[Paper] The space of ultrametric phylogenetic trees


#1

New from @alexei_drummond and his postdoc:

The space of ultrametric phylogenetic trees by Alex Gavruskin, Alexei J. Drummond

We introduce two metric spaces on ultrametric phylogenetic trees and compare them with existing models of tree space. We formulate several formal requirements that a metric space on phylogenetic trees must possess in order to be a satisfactory space for statistical analysis, and justify them. We show that only a few known constructions of the space of phylogenetic trees satisfy these requirements. However, our results suggest that these basic requirements are not enough to distinguish between the two metric spaces we introduce and that the choice between metric spaces requires additional properties to be considered.

http://arxiv.org/abs/1410.3544

I haven’t read it in detail, but it seems that the most version of the space that is most natural for time-trees (their t-space) has properties that make it mathematically difficult to analyze. The combinatorial machinery that helped out with the BHV space doesn’t help here.
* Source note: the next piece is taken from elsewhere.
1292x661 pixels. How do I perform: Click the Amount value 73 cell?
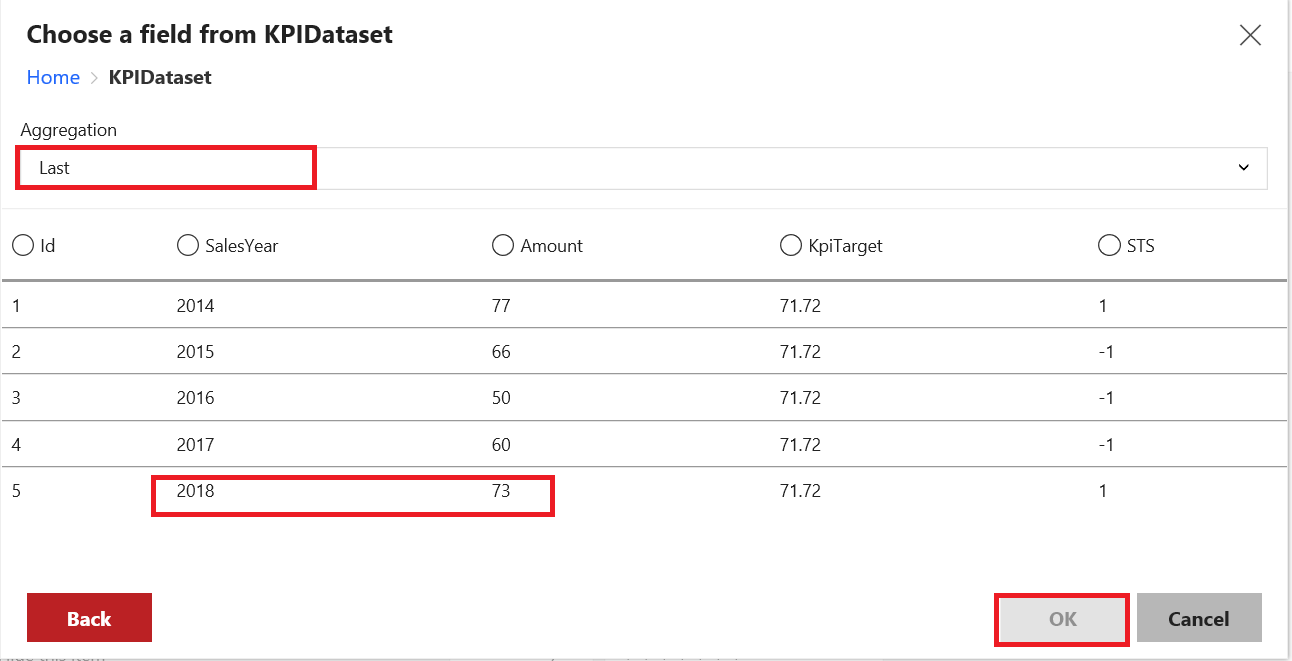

Theorem 8. The problem of computing geodesics in t-space is NP-hard. We will reduce the problem of computing NNI-distance to the problem of computing geodesics in t-space, but before going on to the proof of this result, we would like to develop some intuition of why t-space is so different from both BHV and τ -space. The key property for this difference is that the cone-path is rarely a geodesic in t-space. Indeed, in both BHV and τ - space the position of two cubes can result in a cone-path being the geodesic between any pair of trees from these cubes. Particularly, the measure of the set of pairs of trees between which the cone-path is a geodesic is positive. For example, if two trees T and R have topologies with no compatible splits, then the geodesic between T and R is a cone-path [3]. A property such as this does not present in t-space. It will follow from the observations below that the measure of the set of pairs of trees between which the geodesic is a cone-path in t-space has measure 0.

I know @cwhidden has been reading it so perhaps he’ll post some observations.